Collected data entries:
· · · ·
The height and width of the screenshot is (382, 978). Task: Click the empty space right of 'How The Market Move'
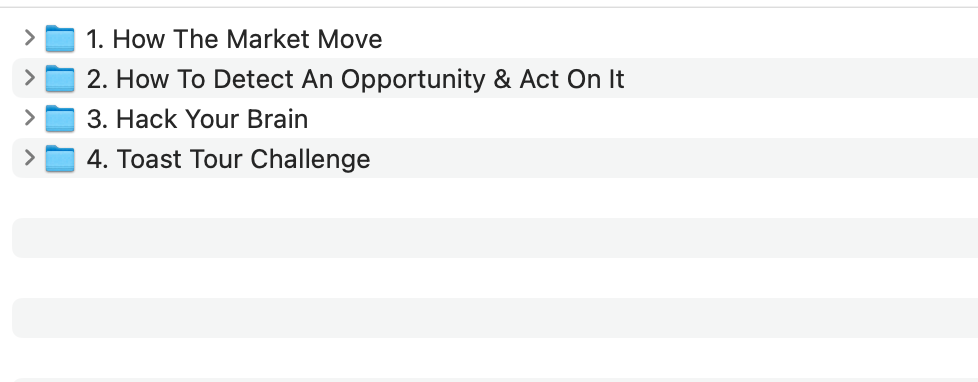680,38
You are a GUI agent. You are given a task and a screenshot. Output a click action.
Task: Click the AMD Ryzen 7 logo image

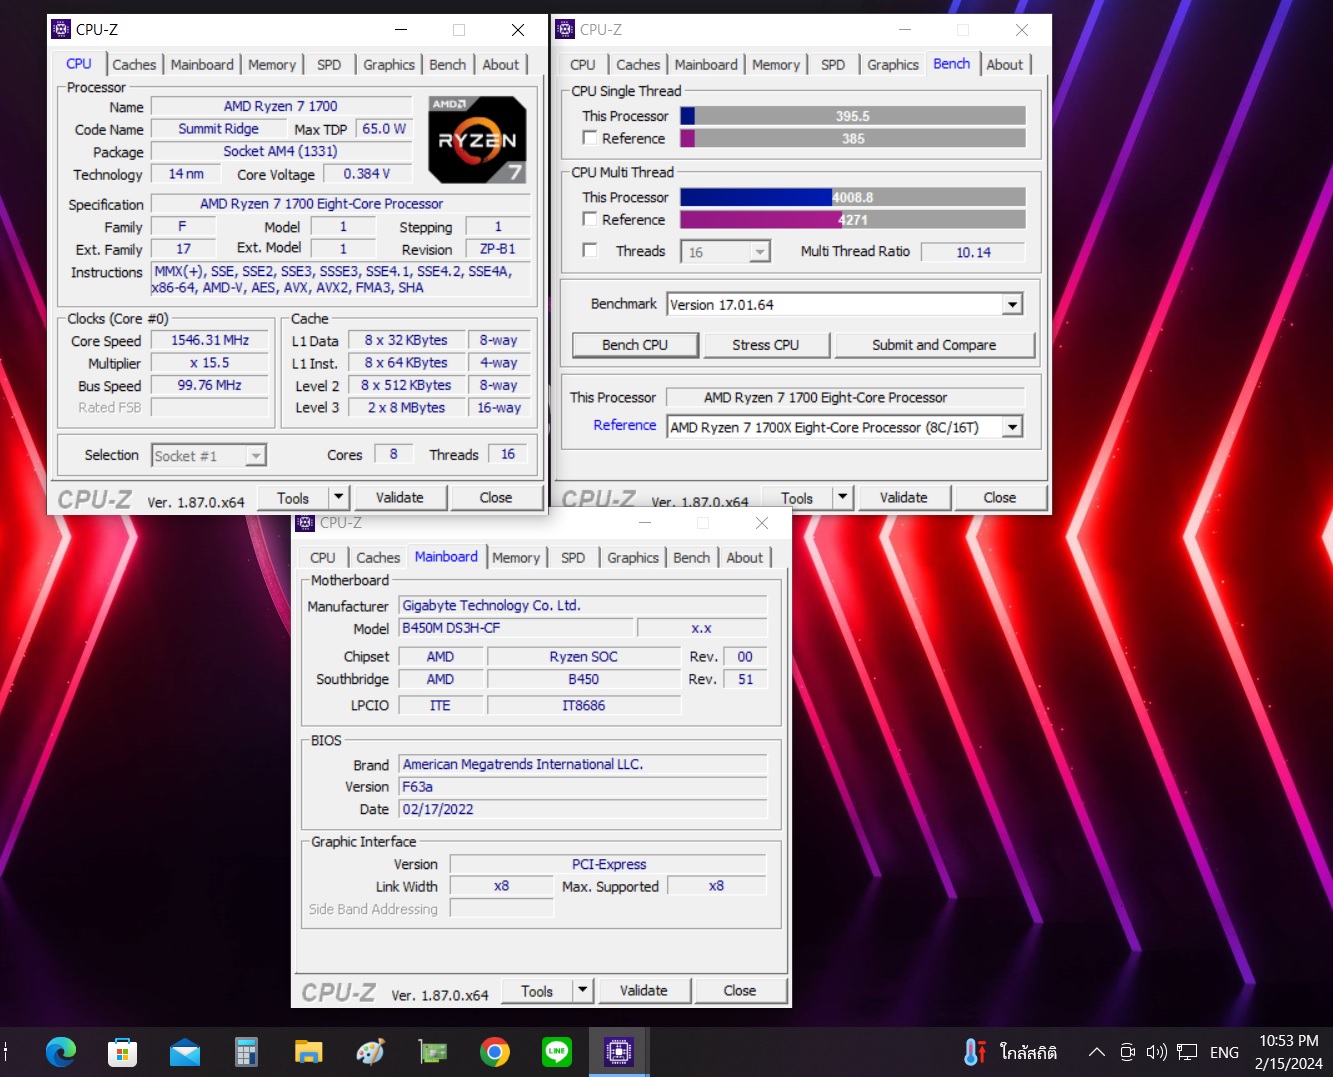477,139
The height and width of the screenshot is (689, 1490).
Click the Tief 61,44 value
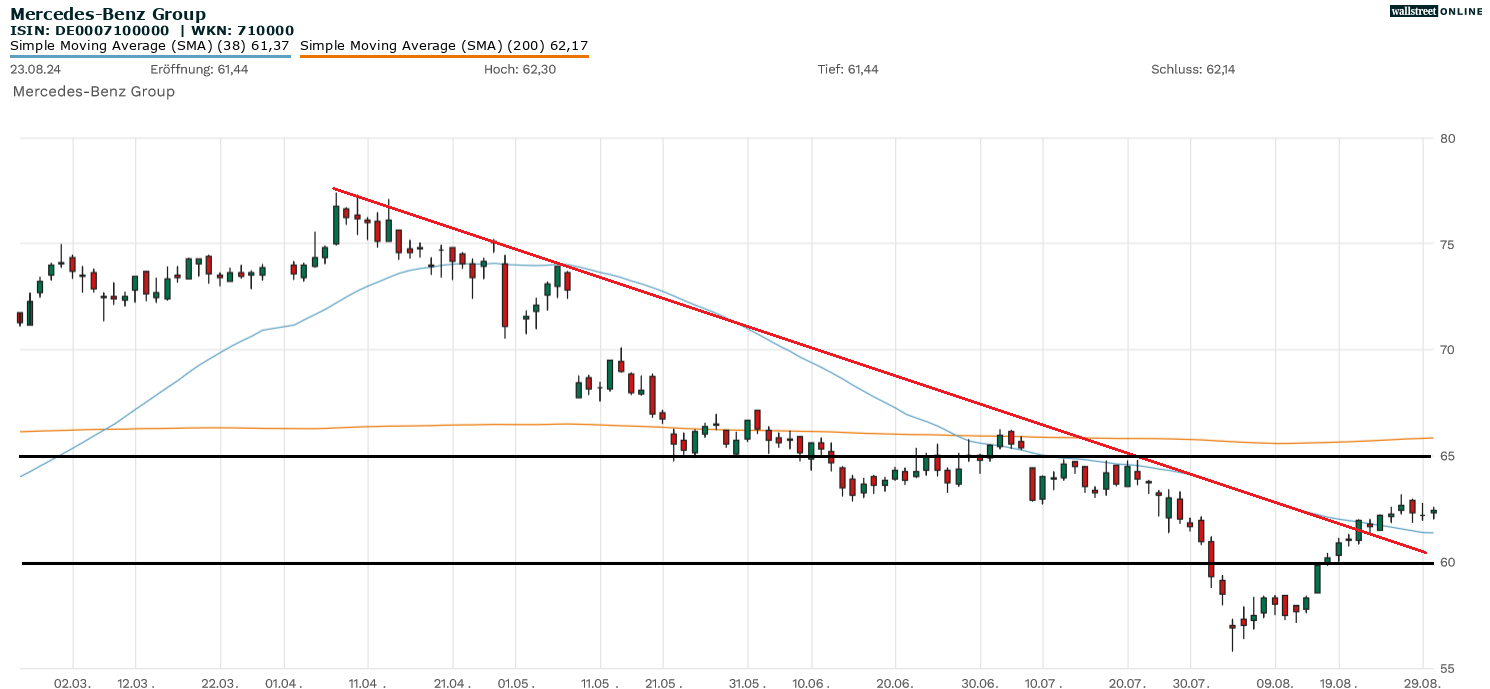point(848,69)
· · · ·
Required work: The records above are to be copied exactly, with no pictures carried over.

Response below:
The height and width of the screenshot is (382, 978). Task: Click the empty space right of 'How The Market Move'
680,38
You are a GUI agent. You are given a task and a screenshot. Output a click action.
Task: Click the AMD Ryzen 7 logo image

477,139
The height and width of the screenshot is (689, 1490).
Click the Tief 61,44 value
point(848,69)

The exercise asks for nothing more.